Para crear un texto teatral sólido se necesitan, entre otras cosas, unos personajes verosímiles, una trama que mantenga el interés, unos diálogos sustanciales y una línea argumental que marque un antes y un después en la capacidad de reflexión del público: una buena obra, claro está, debe conseguir que algo cambie en nuestra cabeza. Por esta razón, tras la lectura de «El refugio» (Ediciones GPS, 2009), primer premio de literatura dramática de la Sala «Margarita Xirgu», de Alcalá de Henares, no queda duda de que Matías Escalera Cordero sabe exactamente lo que se trae entre manos. Pero esos elementos no son, en absoluto, lo imprescindible: la diferencia principal entre un texto teatral y un texto de cualquier otro tipo es el llamado conflicto dramático. Para entendernos, diremos que, teatralmente hablando, el conflicto es lo que sucede cuando nos encontramos con un elemento X, representante del statu quo -esto es, de lo «dado por establecido e inmutable»-, que es cuestionado y desafiado por un elemento Y, que pretende, precisamente, desestablecerlo y cambiarlo. De la unión de luchas, estrategias, opiniones, claudicaciones, derrotas y/o triunfos es de donde surge la teatralidad. Por esta razón, tras la lectura de «El refugio» no queda duda de que Matías Escalera conoce perfectamente los requisitos para crear un texto dramático consistente y duradero.

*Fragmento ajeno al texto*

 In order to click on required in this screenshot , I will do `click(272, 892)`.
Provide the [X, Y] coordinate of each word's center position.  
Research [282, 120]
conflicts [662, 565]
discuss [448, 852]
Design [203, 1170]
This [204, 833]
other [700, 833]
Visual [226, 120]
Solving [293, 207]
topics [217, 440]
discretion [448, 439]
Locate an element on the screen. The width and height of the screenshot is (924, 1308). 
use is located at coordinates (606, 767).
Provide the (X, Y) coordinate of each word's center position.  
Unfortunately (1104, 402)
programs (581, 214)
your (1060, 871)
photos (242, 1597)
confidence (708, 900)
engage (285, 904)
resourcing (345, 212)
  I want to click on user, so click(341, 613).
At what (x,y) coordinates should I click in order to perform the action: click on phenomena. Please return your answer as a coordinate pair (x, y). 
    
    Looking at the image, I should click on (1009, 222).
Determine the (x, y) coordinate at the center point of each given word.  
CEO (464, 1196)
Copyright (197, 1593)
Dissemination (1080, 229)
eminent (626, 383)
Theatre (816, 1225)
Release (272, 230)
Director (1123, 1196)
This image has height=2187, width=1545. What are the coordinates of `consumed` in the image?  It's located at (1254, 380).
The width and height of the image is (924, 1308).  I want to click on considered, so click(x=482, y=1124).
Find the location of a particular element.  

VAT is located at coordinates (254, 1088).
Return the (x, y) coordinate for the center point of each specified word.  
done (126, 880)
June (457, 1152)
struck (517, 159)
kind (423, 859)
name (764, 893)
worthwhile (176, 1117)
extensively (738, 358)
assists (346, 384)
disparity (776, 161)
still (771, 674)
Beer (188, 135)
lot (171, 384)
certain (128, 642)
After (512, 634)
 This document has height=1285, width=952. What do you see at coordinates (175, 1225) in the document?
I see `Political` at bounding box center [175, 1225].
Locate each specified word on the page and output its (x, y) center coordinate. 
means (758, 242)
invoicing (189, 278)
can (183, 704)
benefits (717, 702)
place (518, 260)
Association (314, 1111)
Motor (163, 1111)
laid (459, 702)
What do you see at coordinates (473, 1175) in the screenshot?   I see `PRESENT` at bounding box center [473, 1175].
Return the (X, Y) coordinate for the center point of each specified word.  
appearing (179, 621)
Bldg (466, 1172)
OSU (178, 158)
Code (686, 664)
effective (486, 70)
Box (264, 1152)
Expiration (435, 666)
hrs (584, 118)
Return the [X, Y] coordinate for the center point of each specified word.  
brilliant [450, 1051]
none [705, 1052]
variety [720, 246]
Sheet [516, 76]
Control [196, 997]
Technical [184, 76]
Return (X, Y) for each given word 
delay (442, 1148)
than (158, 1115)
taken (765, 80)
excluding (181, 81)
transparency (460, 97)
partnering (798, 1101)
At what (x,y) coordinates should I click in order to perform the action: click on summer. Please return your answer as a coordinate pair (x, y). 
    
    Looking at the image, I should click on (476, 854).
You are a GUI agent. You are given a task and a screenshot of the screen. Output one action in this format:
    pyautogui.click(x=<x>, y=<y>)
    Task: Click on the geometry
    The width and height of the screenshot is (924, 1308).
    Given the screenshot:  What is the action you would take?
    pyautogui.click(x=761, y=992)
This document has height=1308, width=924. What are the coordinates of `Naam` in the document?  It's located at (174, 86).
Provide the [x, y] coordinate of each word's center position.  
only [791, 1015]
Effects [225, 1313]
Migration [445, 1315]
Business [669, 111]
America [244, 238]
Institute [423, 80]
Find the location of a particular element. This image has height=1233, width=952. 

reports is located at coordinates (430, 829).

Todo teatro, por tanto, necesita un conflicto. Todo conflicto implica una lucha. Toda lucha es un germen de revolución. Por esta razón, tras la lectura de «El refugio» no queda duda de que Matías Escalera necesita el teatro como modo de expresión. En «El refugio» asistimos a una lucha perpetua: lucha abierta entre todos los personajes que vemos ante nosotros, lucha individual en el interior de esos mismos personajes, y lucha -en realidad, agresiva amenaza innominada y violencia desatada- de unos personajes externos a la escena, pero integrantes de la escena misma, que ni siquiera llegamos a conocer del todo, pero de los que intuimos lo suficiente. Nos encontramos, por tanto, con una suerte de casa tomada apocalíptica donde no importan los agresores sino las consecuencias incalculables de su agresión: el miedo, la incomprensión social, la agonía de la utopía frente al mercado feroz… El hombre, ya lo sabemos, es un lobo para el hombre, pero el texto de Matías Escalera nos recuerda que no siempre la jauría es más cruel que el individuo aislado frente a una situación incontrolable. Y es que la sociedad nos prepara para que el caos nos asuste, pero no cuenta con nuestro propio e inseparable caos, el que se abre en nuestro interior cuando menos lo esperamos. Un caos al que arrastramos a quien se encuentre en ese momento a nuestro lado, porque el infierno no son sólo los otros: a veces lo somos nosotros mismos.